An interview with Lone Beacon Co-Founder, John Capuano

The Top 5 Lessons We Learned in 2020While we might not have realized it at the start of the pandemic, our worlds have fundamentally changed. The way we live will never be the same again, even after COVID is declared to no longer be a serious threat. The shifts that have occurred since March will forever impact the way we communicate in our personal and professional lives, the way we shop, consume entertainment, and our need for constant and reliable information. These changes will continue to manifest at least through the end of 2021. We recognize these trends and understand that the people who successfully emerge from times of upheaval are those who also recognize them and respond. Here are the top 5 lessons we learned in 2020 about responding to major changes.

  1. 1. The Necessity to Find an Alternative to Live Workshops and In-Person Meetings

The biggest obstacle we all face is not being able to get together in person – with our loved ones, co-workers, and clients. A year ago it was nearly unheard of for baby boomers to be on “Zoom”…while today they understand it from a technical standpoint and accept it as a common way to engage with friends and family.  

For advisors, the pandemic meant losing the ability to build close relationships with clients and potential clients through traditional dinner seminars and in-office meetings. For advisors who primarily or solely relied on this marketing method, the carpet was totally pulled out from under them, and there’s no reason to think it will go back to normal. This has caused 3 major things:

  1. It has forced firms to seek out alternatives to workshops as a primary marketing tool or face a decline in business.
  2. It has rewarded entrepreneurs who found other ways to meet new prospects and nurture existing ones virtually.
  3. It has exposed marketing companies who only played in the workshop vertical to become nearly irrelevant.

In response, we adapted by creating webinar content and platforms. While we might not have expected the average Baby Boomer to easily use Zoom before March of 2020, now we know we can expect this: “Social isolation has forced a generation of people to embrace and be comfortable with this technology. They understand the level of intimacy they can have over Zoom because it’s what they use to talk to their kids and grandkids,” says Lone Beacon Co-Founder, John Capuano. “So, their recent experiences can also change the level of intimacy they can find with a financial advisor over Zoom. It’s just the way we communicate now.”

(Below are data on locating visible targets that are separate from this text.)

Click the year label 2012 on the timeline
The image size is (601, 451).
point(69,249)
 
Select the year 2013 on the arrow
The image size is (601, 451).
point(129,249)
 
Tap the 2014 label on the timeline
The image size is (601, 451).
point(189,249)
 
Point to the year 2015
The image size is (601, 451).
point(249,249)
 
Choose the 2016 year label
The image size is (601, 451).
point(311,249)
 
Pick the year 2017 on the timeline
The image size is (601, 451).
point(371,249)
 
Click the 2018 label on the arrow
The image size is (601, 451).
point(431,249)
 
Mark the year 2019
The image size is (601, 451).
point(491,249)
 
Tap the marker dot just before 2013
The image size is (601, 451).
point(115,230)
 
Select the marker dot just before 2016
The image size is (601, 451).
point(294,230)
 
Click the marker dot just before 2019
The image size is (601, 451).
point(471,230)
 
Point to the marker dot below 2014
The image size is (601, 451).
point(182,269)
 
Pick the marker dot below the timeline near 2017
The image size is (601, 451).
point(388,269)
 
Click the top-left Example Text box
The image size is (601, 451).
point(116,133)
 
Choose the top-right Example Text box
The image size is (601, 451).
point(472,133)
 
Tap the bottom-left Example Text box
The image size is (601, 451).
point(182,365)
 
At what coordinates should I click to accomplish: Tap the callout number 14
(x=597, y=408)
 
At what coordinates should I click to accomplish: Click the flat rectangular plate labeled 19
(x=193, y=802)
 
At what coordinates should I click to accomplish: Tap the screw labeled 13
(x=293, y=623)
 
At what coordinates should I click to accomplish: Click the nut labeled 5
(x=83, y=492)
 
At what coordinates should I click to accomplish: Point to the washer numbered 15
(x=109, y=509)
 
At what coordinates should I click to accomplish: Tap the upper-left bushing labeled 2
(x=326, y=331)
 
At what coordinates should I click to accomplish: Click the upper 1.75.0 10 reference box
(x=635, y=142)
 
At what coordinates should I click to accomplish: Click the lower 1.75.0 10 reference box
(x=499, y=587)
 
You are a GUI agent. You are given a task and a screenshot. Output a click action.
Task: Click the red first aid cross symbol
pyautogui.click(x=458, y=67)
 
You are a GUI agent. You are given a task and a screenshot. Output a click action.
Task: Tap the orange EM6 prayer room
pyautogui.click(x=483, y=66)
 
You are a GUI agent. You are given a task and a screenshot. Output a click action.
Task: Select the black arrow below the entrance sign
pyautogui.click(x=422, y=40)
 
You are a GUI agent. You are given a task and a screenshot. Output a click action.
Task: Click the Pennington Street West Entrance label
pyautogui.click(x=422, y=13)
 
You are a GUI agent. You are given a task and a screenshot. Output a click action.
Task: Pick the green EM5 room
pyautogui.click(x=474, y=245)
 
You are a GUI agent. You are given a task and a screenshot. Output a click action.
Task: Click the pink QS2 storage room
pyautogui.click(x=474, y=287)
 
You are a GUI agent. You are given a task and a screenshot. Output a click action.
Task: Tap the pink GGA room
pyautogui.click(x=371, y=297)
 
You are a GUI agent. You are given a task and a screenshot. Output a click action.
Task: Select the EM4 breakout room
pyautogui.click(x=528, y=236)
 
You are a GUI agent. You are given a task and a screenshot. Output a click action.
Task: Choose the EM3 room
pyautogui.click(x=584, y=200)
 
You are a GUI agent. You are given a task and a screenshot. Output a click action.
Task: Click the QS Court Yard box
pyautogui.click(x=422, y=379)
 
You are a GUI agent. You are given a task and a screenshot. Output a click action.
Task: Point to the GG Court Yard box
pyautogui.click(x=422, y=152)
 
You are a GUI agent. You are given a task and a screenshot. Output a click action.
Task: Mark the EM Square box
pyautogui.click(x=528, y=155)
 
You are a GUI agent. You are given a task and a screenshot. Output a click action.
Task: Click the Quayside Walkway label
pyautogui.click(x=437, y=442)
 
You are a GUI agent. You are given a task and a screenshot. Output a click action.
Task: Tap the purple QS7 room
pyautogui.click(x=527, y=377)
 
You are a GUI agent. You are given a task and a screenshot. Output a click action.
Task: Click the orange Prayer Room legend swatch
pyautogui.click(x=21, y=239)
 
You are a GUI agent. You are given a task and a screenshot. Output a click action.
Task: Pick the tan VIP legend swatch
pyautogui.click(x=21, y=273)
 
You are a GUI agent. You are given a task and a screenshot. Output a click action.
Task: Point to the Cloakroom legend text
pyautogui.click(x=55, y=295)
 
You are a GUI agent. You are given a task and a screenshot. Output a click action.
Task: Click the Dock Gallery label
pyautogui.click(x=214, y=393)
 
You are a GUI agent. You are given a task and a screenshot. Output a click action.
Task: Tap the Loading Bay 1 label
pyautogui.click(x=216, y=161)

  1. 2. The Importance of First-Party Data

The absence of dinner workshops nearly eliminated the use of “paid-for” data via database mailers. Access to data is more important, and more complicated, than ever. But to complicate things further, restrictive privacy laws concerning personal data causes a mail house’s data to not be nearly as valid as it once was. This means it’s crucial to get the word out and aggregate first-party data. We can do this through Facebook advertising and email marketing. Once prospects opt in, you can continue to market to them through email – and enjoy a much higher conversion rate for a fraction of the cost of mailers. Ultimately this kind of organically built database is far more valuable than purchased third-party data.

  1. 3. The Importance of Being the “Go-To” Source to Keep People Informed

“In trying times, people look to authority figures for comfort and solutions – it’s like how a small child clings to their parent’s pant leg during a thunderstorm,” says John Capuano. “That’s why advisors have to offer solutions to their clients and prospects that can make sense of the tumult.” We invest in white labeling for our clients so they’re always front and center in their audience’s minds, providing answers and solutions to big problems. We offer everything from a comprehensive book series to whitepapers on perennial topics like Social Security, and timely topics like the presidential election. We also created the “Money News To Use” platform that features the best articles on a new topic every month with a message from the advisor as another way to present them as experts on a variety of retirement topics.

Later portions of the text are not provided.